See the bottom of the page for evidence pyramid explanation.

 

1. Nedeltcheva et al. (2010). Insufficient sleep undermines dietary efforts to reduce adiposity

  • All 10 overweight adults all ate 90% of their Resting Metabolic Rate in calories per day, which was about 1300 kcal.
  • Every single participant underwent 2 conditions for 2 weeks: sleeping 7.5h per night and sleeping 5.25h per night.
  • In both sleeping conditions they lost 2.9-3 kg.
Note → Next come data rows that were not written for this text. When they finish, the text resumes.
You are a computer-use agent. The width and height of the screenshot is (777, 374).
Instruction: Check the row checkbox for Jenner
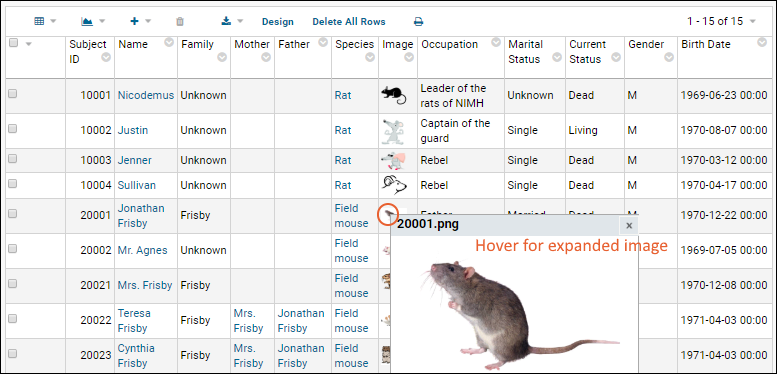tap(12, 159)
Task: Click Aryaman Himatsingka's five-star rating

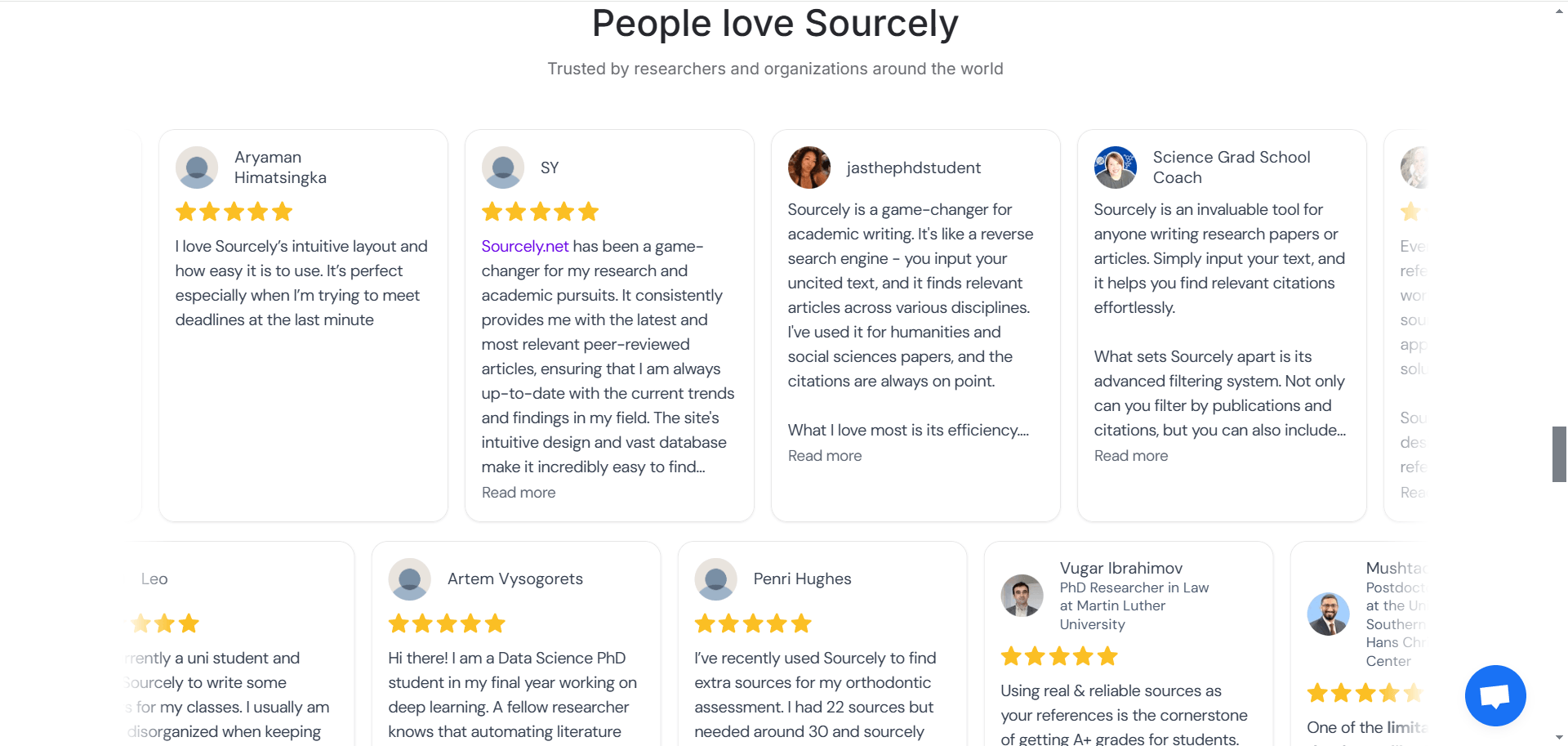Action: point(234,212)
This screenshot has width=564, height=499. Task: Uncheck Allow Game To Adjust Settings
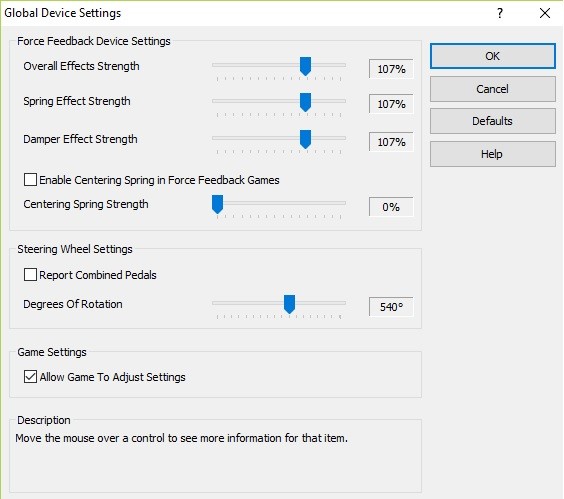30,377
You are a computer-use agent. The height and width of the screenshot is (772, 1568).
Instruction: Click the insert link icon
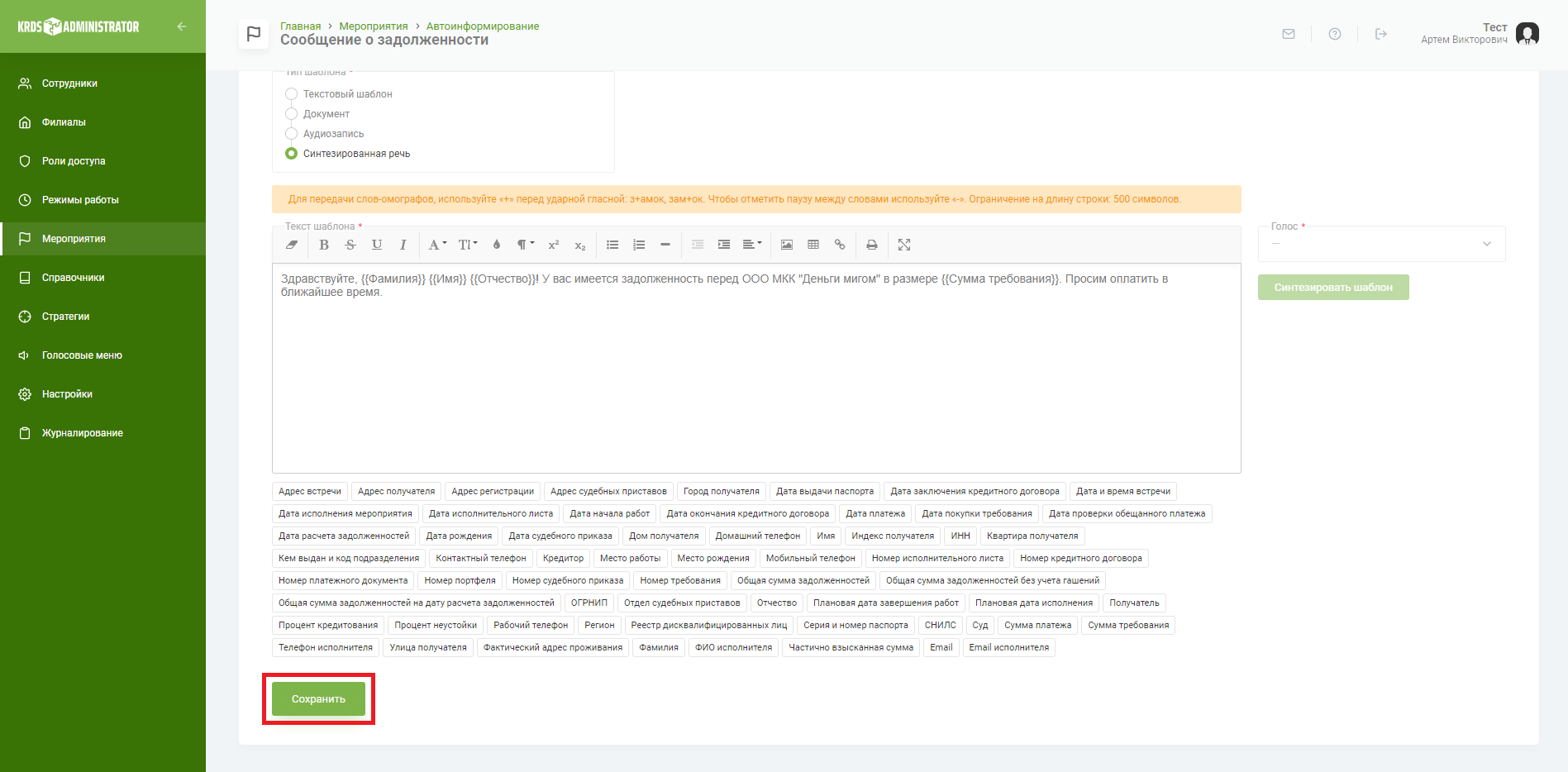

However, 1.5 kg of this was muscle in the 7.5h sleep group, versus a whopping 2.4 kg in the 5.25h sleep group.
  • Limitation: they did not weight train, which may have saved a lot of muscle mass.

 

2. Scullin et al. (2018). The Effects of Bedtime Writing on Difficulty Falling Asleep: A Polysomnographic Study Comparing To-Do Lists and Completed Activity Lists

  • First study in this area to use polysomnography (brainwave recording) instead of self reported sleeping hours.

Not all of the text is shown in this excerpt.